Cronk: That’s true. And a pattern of criticism emerges with films that play as meta-commentary. We touched on similar notions a couple of months ago with Paul Verhoeven’s Showgirls, which is similarly beyond reproach with regard to aesthetics but is equally reviled for its questionable acting and apparent surface-level simplicity. I seem to remember reading somewhere that Antonioni, at this point in his career, was exercising a method of successive and overlapping thematic and aesthetic idioms. Meaning that each of these films, from Zabriskie Point to The Passenger to Identification of a Woman to Beyond the Clouds, is not only, as I mentioned earlier, of a piece, but also a continuation and successive refinement—at least theoretically. Most of these films are flawed, but as we’ve continually attempted to argue through ReFramed, certain filmmakers’ mature or veteran work can and often times is more interesting than their objectively flawless films.
We talked about this with late-period Hitchcock, but it seems an especially egregious oversight in the case of Antonioni, who still had such an ambitious and uncompromising approach. He’s one of the few filmmakers who left his native country, graduated to Hollywood, and proceeded to make his most difficult films, oftentimes with big stars and large budgets at his disposal. It makes these films especially interesting and even evasive. There’s just so much to explore in these films, and Zabriskie Point remains arguably the most curious and thorny of the bunch. When a film provokes such reactions and proposes such questions over such a prolonged period of time, however, there is oftentimes more there than initially meets the eye.

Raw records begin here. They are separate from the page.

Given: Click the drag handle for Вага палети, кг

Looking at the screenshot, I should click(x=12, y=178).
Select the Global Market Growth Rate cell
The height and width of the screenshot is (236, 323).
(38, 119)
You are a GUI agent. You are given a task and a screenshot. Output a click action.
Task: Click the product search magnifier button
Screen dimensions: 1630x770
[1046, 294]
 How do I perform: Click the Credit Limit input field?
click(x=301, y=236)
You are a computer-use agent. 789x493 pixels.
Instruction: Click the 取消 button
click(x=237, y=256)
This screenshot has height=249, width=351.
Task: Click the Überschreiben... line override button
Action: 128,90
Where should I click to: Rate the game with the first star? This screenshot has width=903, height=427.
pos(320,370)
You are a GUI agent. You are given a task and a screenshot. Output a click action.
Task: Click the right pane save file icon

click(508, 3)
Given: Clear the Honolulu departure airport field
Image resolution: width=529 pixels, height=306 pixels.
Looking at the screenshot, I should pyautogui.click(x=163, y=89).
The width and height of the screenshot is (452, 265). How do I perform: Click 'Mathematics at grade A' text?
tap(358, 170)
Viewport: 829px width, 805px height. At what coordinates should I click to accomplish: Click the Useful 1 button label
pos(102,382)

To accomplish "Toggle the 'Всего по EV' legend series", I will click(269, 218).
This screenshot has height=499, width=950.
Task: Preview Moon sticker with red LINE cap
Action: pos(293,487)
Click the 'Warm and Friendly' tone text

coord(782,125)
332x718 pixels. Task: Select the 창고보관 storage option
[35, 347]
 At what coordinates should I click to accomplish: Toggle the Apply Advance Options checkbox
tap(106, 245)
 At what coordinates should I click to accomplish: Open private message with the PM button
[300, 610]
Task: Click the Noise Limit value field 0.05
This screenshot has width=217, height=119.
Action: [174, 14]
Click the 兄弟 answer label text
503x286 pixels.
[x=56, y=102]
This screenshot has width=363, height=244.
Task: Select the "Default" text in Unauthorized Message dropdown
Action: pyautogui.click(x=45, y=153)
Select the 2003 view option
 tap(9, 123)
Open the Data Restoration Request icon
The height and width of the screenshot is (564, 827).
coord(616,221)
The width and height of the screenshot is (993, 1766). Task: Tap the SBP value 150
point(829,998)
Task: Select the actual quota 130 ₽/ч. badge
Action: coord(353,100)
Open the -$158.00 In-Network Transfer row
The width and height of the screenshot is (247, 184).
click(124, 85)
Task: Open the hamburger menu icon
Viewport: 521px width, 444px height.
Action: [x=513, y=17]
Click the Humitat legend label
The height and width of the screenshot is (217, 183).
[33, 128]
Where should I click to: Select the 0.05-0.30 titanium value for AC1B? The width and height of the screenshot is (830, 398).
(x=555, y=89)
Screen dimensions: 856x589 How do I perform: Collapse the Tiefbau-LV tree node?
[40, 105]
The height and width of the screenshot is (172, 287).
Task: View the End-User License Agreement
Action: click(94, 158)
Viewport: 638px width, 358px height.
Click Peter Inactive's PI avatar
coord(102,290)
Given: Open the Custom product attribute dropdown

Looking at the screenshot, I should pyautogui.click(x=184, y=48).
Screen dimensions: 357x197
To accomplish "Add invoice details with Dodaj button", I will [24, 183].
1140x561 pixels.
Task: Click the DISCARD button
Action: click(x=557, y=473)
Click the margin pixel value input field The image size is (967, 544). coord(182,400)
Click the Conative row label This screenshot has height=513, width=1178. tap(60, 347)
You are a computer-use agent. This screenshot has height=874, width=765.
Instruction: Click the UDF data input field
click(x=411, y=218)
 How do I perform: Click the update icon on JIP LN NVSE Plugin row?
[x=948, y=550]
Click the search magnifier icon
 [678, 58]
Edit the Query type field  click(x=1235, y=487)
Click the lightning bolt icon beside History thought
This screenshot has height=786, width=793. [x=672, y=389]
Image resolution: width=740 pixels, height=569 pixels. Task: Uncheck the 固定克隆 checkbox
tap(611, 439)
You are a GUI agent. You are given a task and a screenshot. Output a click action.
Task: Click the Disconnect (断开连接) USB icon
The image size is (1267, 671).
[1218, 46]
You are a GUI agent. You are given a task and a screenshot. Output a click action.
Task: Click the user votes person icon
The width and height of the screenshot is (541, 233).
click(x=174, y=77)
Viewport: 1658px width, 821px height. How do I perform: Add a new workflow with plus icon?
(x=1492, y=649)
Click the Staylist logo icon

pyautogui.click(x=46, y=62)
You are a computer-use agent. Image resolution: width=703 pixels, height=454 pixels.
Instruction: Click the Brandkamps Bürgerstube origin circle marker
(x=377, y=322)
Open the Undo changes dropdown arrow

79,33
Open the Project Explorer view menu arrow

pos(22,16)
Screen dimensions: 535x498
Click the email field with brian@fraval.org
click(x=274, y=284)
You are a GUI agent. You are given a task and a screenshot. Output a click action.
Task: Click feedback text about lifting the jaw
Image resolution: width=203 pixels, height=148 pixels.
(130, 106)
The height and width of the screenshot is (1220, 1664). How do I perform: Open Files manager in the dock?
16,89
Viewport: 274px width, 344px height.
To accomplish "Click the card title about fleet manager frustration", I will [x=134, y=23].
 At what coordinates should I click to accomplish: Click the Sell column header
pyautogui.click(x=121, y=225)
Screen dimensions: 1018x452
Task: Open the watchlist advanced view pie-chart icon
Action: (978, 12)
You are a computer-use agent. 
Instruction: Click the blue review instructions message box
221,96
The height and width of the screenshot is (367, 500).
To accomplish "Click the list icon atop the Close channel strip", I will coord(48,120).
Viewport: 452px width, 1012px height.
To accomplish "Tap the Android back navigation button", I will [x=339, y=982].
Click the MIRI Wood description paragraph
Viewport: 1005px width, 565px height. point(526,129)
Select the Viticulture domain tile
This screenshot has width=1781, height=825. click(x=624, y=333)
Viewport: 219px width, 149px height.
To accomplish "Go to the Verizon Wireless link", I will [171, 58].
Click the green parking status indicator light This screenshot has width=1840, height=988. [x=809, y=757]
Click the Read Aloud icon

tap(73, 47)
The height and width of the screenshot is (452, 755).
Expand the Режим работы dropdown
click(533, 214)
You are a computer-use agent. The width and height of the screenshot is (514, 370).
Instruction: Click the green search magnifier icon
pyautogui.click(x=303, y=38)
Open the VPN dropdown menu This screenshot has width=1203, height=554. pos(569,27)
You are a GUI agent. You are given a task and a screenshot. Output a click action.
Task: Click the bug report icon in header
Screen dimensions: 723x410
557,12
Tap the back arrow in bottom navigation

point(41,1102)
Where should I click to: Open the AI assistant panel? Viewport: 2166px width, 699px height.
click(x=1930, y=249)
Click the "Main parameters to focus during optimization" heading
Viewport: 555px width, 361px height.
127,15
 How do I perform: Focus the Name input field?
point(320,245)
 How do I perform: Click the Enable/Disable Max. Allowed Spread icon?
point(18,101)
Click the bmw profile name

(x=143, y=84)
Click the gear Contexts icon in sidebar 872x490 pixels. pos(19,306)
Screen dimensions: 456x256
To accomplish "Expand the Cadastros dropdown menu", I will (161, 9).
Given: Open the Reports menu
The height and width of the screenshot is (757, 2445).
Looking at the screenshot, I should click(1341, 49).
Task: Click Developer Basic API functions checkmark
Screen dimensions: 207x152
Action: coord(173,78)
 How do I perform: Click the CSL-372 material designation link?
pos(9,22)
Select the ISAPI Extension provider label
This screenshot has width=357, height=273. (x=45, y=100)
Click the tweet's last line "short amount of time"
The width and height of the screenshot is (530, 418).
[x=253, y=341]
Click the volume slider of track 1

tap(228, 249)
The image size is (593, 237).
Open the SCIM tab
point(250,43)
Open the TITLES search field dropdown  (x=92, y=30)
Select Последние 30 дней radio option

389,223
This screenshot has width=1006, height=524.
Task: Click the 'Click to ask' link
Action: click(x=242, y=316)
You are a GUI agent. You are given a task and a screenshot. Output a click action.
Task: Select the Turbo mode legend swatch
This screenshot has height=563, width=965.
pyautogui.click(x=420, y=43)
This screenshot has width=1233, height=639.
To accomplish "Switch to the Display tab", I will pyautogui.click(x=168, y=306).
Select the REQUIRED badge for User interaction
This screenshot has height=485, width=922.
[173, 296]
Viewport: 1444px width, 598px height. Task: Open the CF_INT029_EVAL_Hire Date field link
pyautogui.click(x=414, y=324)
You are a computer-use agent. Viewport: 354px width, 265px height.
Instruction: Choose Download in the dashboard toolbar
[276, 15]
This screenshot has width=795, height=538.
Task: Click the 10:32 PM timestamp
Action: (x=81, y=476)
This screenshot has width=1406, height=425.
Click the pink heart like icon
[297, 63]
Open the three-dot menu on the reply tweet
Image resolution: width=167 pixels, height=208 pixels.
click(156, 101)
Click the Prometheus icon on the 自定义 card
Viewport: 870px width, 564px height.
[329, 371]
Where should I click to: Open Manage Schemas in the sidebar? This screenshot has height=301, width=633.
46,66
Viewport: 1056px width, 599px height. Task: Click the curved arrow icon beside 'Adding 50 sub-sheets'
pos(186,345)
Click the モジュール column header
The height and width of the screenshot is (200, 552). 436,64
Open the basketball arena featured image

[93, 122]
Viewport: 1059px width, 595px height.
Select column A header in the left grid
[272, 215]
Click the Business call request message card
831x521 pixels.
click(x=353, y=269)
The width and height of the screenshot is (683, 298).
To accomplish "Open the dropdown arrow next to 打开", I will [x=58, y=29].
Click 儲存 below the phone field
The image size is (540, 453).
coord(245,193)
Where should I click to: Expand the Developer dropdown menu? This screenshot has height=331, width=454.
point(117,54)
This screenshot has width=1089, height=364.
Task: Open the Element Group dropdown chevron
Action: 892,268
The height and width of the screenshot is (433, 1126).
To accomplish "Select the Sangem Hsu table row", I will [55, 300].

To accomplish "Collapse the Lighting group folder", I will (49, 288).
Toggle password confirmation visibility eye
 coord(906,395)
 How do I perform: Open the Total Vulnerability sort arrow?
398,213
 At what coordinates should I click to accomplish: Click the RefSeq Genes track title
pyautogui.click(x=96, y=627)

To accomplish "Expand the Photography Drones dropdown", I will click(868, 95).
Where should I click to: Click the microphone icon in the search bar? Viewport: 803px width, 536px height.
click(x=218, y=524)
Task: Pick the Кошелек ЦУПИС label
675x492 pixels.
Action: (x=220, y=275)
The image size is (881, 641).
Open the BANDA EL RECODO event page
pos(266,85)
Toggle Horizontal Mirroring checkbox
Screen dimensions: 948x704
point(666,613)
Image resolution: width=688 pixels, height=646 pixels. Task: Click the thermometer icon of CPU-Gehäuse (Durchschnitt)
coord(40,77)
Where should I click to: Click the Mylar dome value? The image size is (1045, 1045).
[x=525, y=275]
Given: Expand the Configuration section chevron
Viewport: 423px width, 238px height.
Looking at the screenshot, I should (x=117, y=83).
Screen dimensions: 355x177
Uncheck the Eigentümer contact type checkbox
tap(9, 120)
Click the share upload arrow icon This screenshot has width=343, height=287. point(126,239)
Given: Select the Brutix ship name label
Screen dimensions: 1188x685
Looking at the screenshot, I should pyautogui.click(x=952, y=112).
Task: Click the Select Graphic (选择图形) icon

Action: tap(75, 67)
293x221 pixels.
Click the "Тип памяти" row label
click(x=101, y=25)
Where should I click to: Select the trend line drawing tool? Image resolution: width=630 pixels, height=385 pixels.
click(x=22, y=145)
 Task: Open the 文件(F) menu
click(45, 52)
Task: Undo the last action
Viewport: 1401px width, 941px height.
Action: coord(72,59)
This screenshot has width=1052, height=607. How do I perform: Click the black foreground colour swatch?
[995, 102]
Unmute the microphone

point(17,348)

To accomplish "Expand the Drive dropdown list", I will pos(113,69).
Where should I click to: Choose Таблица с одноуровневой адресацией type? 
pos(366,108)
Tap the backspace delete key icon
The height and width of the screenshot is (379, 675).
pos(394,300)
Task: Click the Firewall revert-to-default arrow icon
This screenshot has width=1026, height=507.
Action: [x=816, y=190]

ReFramed isn’t necessarily about retroactively labeling maligned films as misunderstood masterpieces (at least not solely), but hopefully more often simply dialogue to stoke reconsideration of films with underserved critical baggage. Zabriskie Point can’t stand toe to toe with L’eclisse, but as further evidence of Antonioni’s perseverance and undaunted (if vain) pursuit of perfection, it may be just as essential to understanding one of the most elusive figures in the history of cinema.